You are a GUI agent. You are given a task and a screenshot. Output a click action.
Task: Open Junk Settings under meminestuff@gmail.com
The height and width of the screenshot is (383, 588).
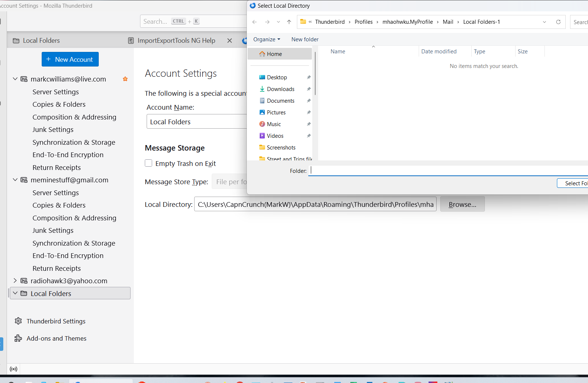(53, 231)
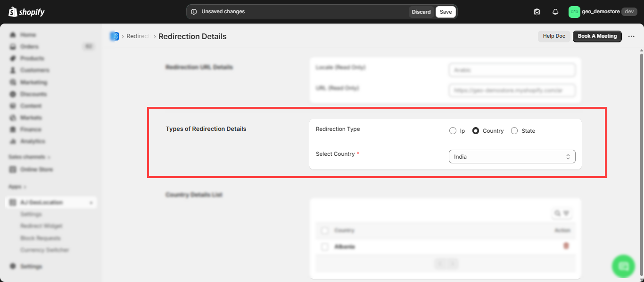Open Orders in the left sidebar
The image size is (644, 282).
pos(29,47)
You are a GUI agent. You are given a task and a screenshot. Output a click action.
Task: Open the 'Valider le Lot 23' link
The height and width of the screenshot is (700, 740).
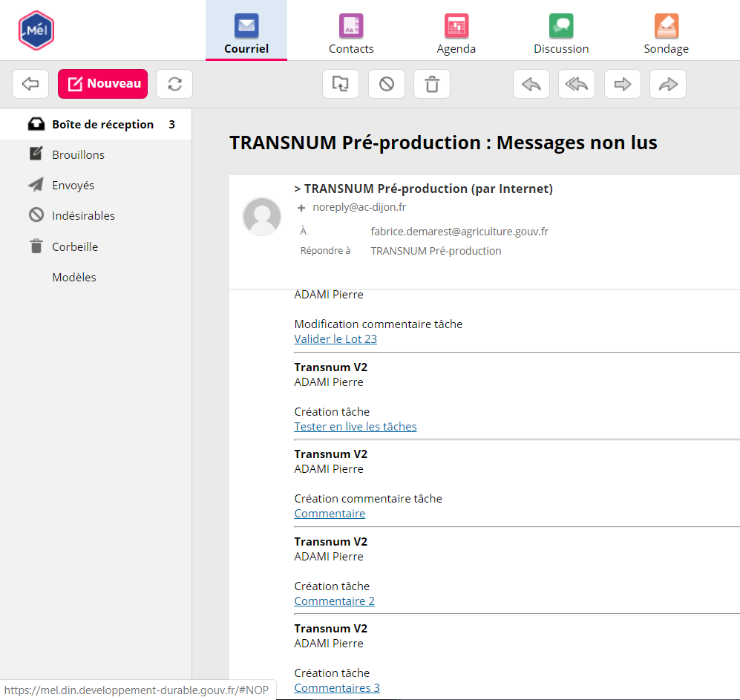335,339
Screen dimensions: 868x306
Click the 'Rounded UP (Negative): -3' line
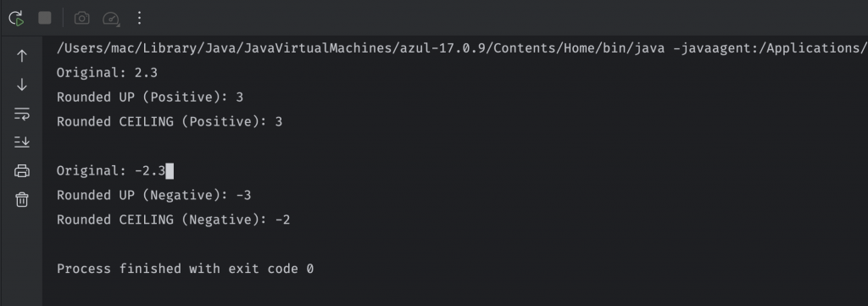point(154,195)
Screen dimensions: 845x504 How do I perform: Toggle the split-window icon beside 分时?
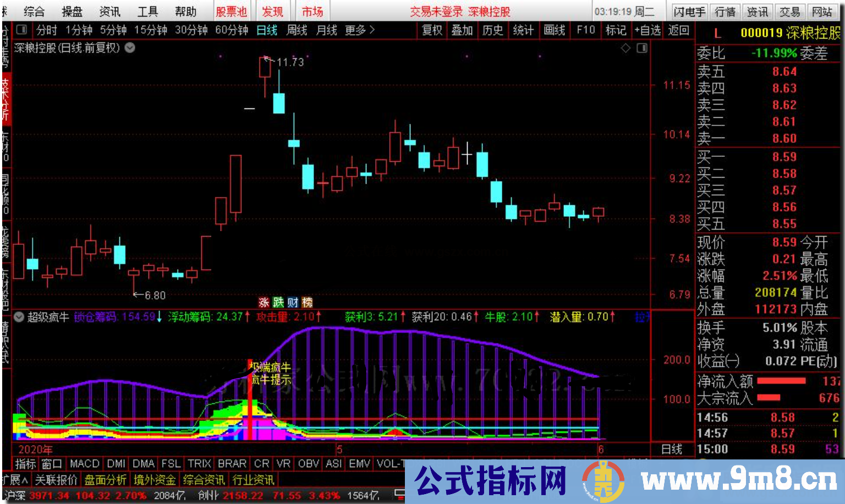21,30
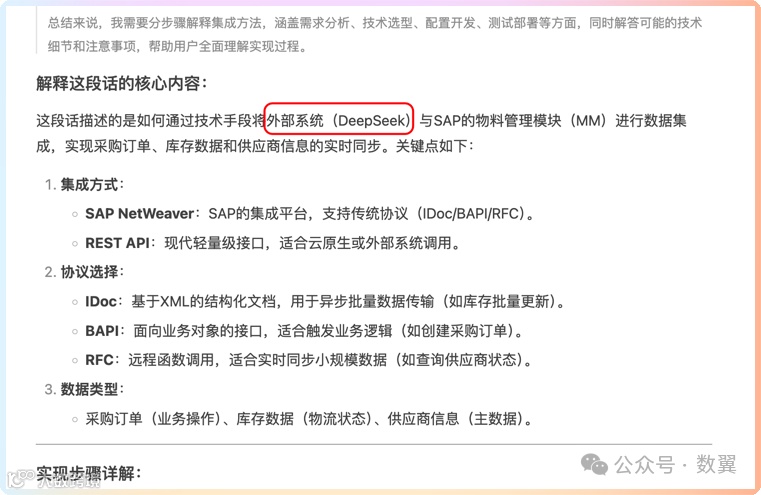
Task: Click the heading 实现步骤详解
Action: (89, 473)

• **EXERCISE DIRECTIONS**:
Print each entry exactly, leaving pictures out.

• **OUTPUT OF THE EXERCISE**:
You are a GUI agent. You are given a task and a screenshot. Output a click action.
Task: Open Junk Settings under meminestuff@gmail.com
The height and width of the screenshot is (383, 588).
(53, 231)
Open Orders in the left sidebar
The image size is (644, 282).
pos(29,47)
You are a GUI agent. You are given a task and a screenshot. Output a click action.
Task: Open the 'Valider le Lot 23' link
The height and width of the screenshot is (700, 740).
335,339
Screen dimensions: 868x306
Click the 'Rounded UP (Negative): -3' line
point(154,195)
Screen dimensions: 845x504 How do I perform: Toggle the split-window icon beside 分时?
21,30
Task: Click the heading 实现步骤详解
Action: (89, 473)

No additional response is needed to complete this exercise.